Corn was next and although monsanto will keep "changing the color", the primary technology benefits are gone and the new traits struggle--nature adjusts quickly.
Beans are the current and only one in a stage of growth because the market and $$$'s available continue to rise...
Not only have beans increased acres by 53% in 30 years they have also increased price by 50%...........a good place for chemical investment.

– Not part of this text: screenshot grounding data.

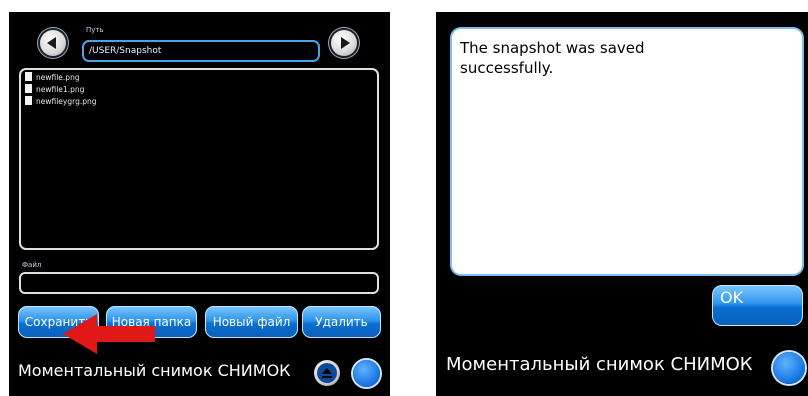 The width and height of the screenshot is (808, 396). I want to click on forward-button, so click(344, 43).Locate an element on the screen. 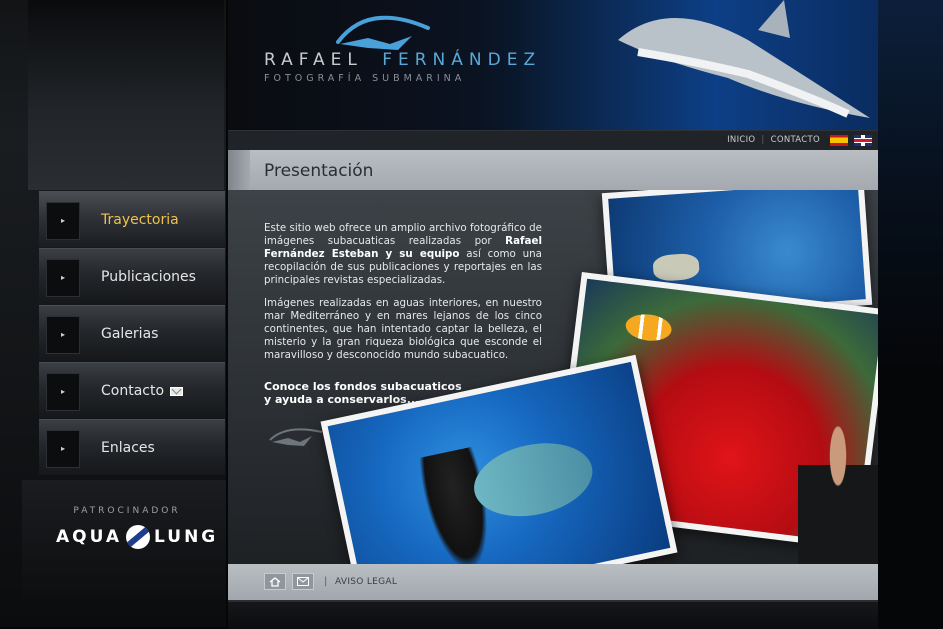 Image resolution: width=943 pixels, height=629 pixels. header-banner: RAFAEL FERNÁNDEZ FOTOGRAFÍA SUBMARINA is located at coordinates (553, 65).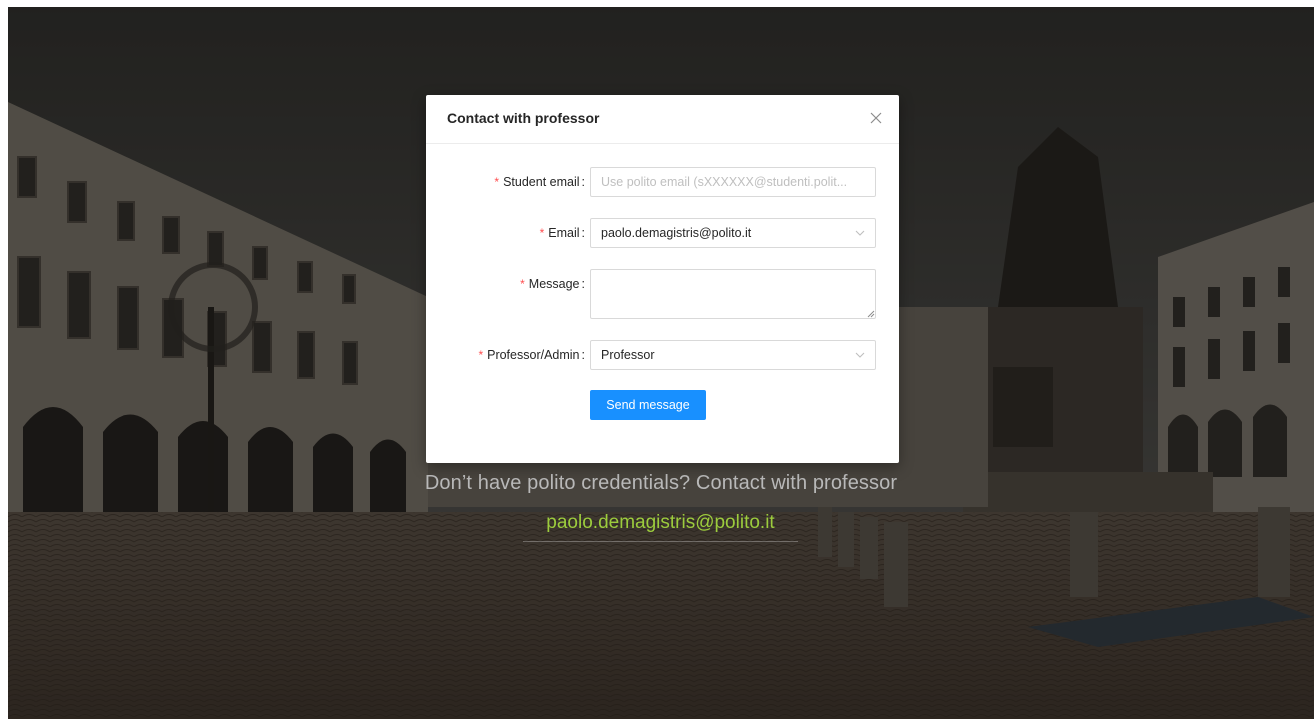  I want to click on message-label: * Message:, so click(552, 284).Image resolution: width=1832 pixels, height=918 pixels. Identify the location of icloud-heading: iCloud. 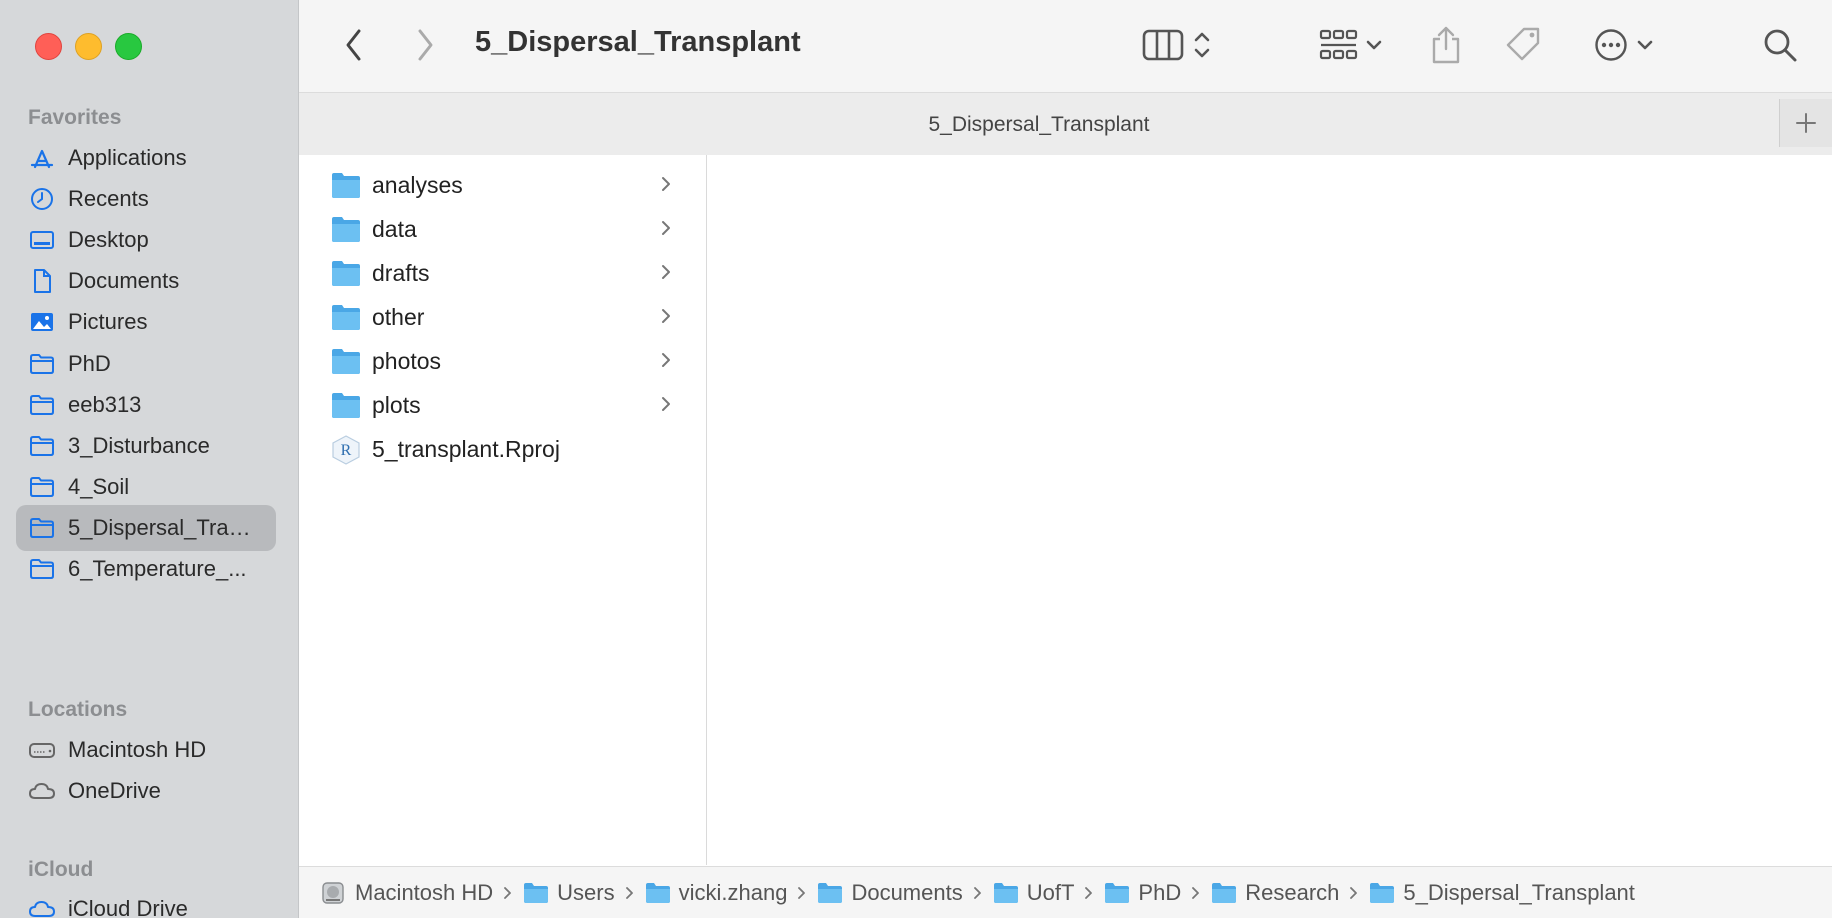
(61, 870).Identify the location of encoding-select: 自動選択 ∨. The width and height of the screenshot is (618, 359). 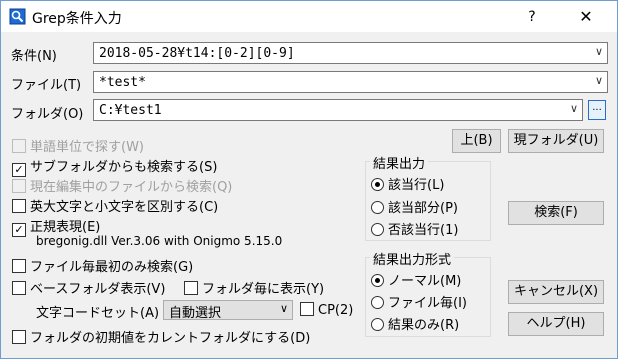
(228, 310).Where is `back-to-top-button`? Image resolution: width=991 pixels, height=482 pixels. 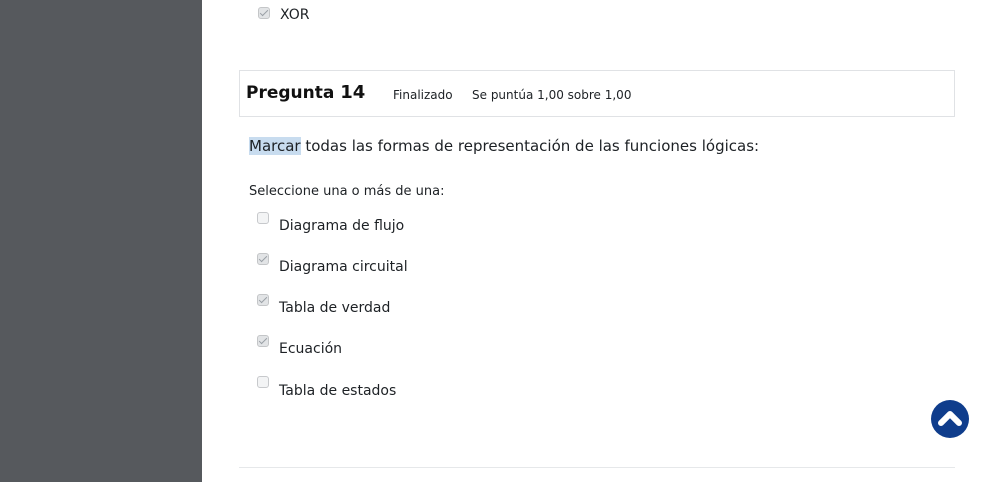 back-to-top-button is located at coordinates (950, 419).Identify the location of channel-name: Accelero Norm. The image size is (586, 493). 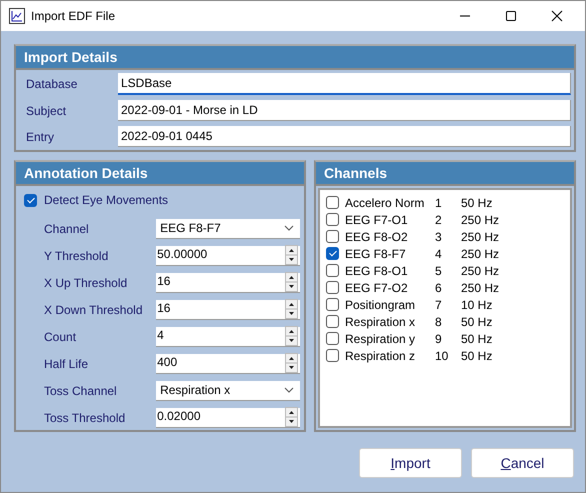
(386, 203).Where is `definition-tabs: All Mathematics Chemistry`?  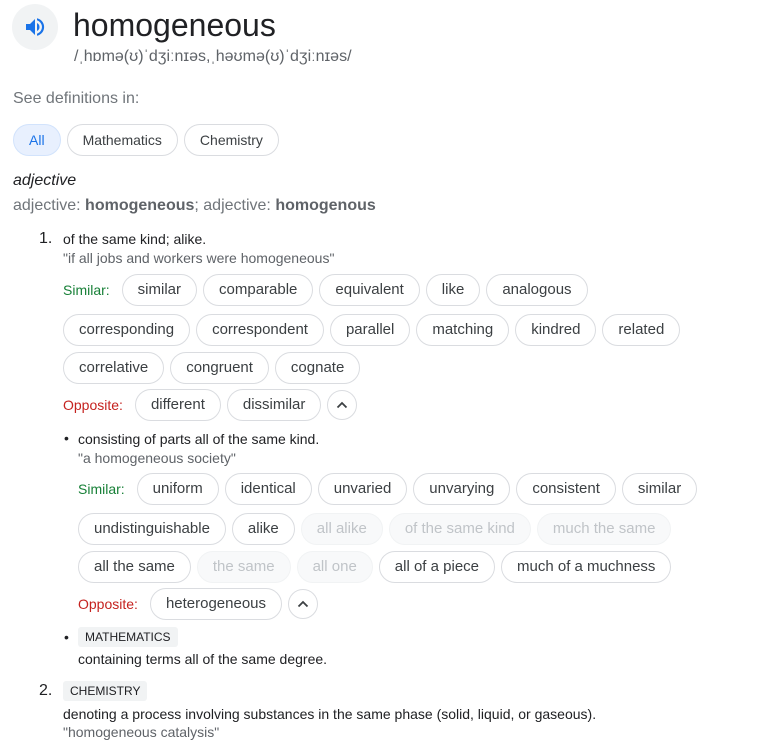
definition-tabs: All Mathematics Chemistry is located at coordinates (146, 140).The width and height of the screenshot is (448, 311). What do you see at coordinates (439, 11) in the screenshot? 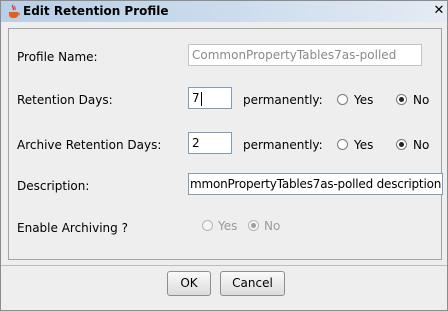
I see `close-icon: ✕` at bounding box center [439, 11].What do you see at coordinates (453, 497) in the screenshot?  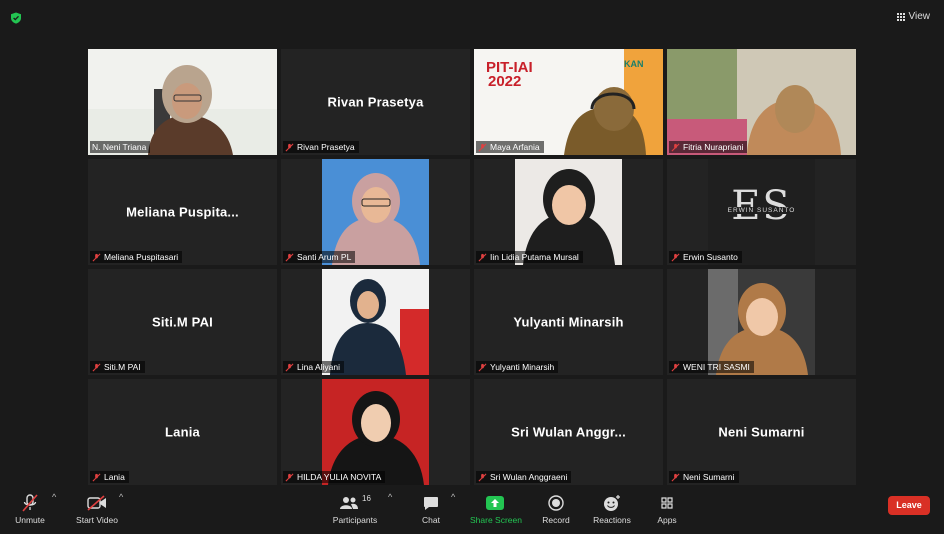 I see `chat-options-caret-icon: ^` at bounding box center [453, 497].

No matter how technical we become production is going to settle in a least cost environment.
Re: production changes
I believe you got to your conclusion before the end: "So the most-cost producer declines for lack of profitability". Profit (per acre) is where it's at. Of course, we're talking the most profitable rotation on your ground, not just the most profitable single crop. And every farmer is different and every piece of ground is different so it is pointless to try to convince anyone "your" system is superior. Do the chemical companies budget R&D into that? Of course, because an unprofitable operation has no margin to spare on marginal improvements. And the companies believe in value pricing, as I'm sure you would were you running their companies. They don't say "This costs us $1/acre to make so we'll charge you $1.25." They say "This will increase your profit $10/acre, so we'll split that with you and charge $5/acre." After the patent expires and the generics come out, THEN they compete on production cost.
So in order to make their investment back on wheat improvements, they would have to offer a BIG improvement in profit, since there is little margin (negative?) to begin with, and fewer acres overall. But soybeans enjoy growing demand and growing acres, making it the obvious spot to put your R&D money into.
The silver lining in the story is demand, which has *almost* kept pace with *record* crops the last 4 years. Unless those genetics are also giving us ideal weather, eventually there will be a hiccup to absorb the excess inventory and (hopefully) get prices back to profitable levels. In the mean time, watch your free cash flow!
Re: production changes
Just preaching to the choir here.........But it looks to me that wheat needs to lead the next big bull run in grain prices...........................and..................the sooner, the better.